It is set in two different timelines. The first begins in 1816 with Mary Shelley, Percy Shelley (actually, before they were married), Lord Byron, Mary’s stepsister and Byron’s lover, Claire Clairmont and Polidori, Byron’s doctor. During a particularly wet two weeks on Lake Geneva, Byron sets them all the task of writing a horror story. And so Frankenstein; or, The Modern Prometheus is born.
In the modern day, we follow Ry Shelley, a transgender doctor, Victor Stein (a ‘mad’ scientist), Ron Lord (a very successful sexbot producer), Clare (a staunch Christian, who seems to be working undercover in the most unlikely places!) and Polly Dory (a journalist for Vanity Fair. Do you see what she did here? It took me a couple of ‘chapters’, sadly! This is the Frankenstein of the modern age. Where Mary Shelley was terrified at the idea of creating a living man from parts of the dead, Victor Stein in the present day wants to preserve the brains and thoughts of the dead - and it’s equally terrifying.
Mary Shelley and Ry Shelley are very similar (the same, but in different times?) characters, even though they are in two very different times. Mary is at the mercy of her female body - she falls pregnant and loses two babies before she has the third who survives. Ry is trying to change his body from female to male so that he has control over it.
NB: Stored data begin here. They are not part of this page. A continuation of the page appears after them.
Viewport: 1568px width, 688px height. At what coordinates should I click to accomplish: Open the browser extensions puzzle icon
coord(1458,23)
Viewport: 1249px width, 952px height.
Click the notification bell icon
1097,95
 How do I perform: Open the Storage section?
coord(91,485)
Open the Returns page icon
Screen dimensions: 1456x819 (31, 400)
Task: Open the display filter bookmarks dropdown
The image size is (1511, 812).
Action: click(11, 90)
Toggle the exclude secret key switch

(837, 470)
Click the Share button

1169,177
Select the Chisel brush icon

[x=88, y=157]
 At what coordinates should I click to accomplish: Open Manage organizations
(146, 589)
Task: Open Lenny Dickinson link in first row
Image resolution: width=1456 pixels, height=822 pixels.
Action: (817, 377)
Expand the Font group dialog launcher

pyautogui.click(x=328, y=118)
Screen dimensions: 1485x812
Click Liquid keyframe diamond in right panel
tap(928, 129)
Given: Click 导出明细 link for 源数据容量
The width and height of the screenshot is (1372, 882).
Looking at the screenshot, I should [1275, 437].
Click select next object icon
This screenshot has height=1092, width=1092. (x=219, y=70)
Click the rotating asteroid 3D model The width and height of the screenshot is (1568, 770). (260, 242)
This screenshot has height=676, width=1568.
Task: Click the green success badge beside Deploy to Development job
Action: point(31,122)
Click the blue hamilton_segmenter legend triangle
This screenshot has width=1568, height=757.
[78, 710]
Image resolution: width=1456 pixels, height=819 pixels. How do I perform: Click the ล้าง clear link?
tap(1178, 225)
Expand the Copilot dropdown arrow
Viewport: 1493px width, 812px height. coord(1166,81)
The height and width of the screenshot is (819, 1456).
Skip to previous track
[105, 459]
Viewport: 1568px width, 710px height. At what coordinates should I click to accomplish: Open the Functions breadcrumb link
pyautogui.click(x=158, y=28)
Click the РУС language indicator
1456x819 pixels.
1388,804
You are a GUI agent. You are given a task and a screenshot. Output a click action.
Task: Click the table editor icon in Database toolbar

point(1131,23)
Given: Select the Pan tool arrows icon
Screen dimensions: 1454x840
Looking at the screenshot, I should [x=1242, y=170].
But society has very fixed ideas about these characters in both timelines.
It’s a very current book with mention of Brexit and Trump, but I think it will hold up well in the future because it is so well written, and it has a lot to say about society and gender.
I thoroughly enjoyed it - and now I’m going to go and find more books in Jeanette Wintersons back catalogue!
Many thanks to Penguin Random House/ Jonathan Cape and NetGalley for a copy of this book (which I actually went and bought as well - it needs to be sat on my bookshelf!)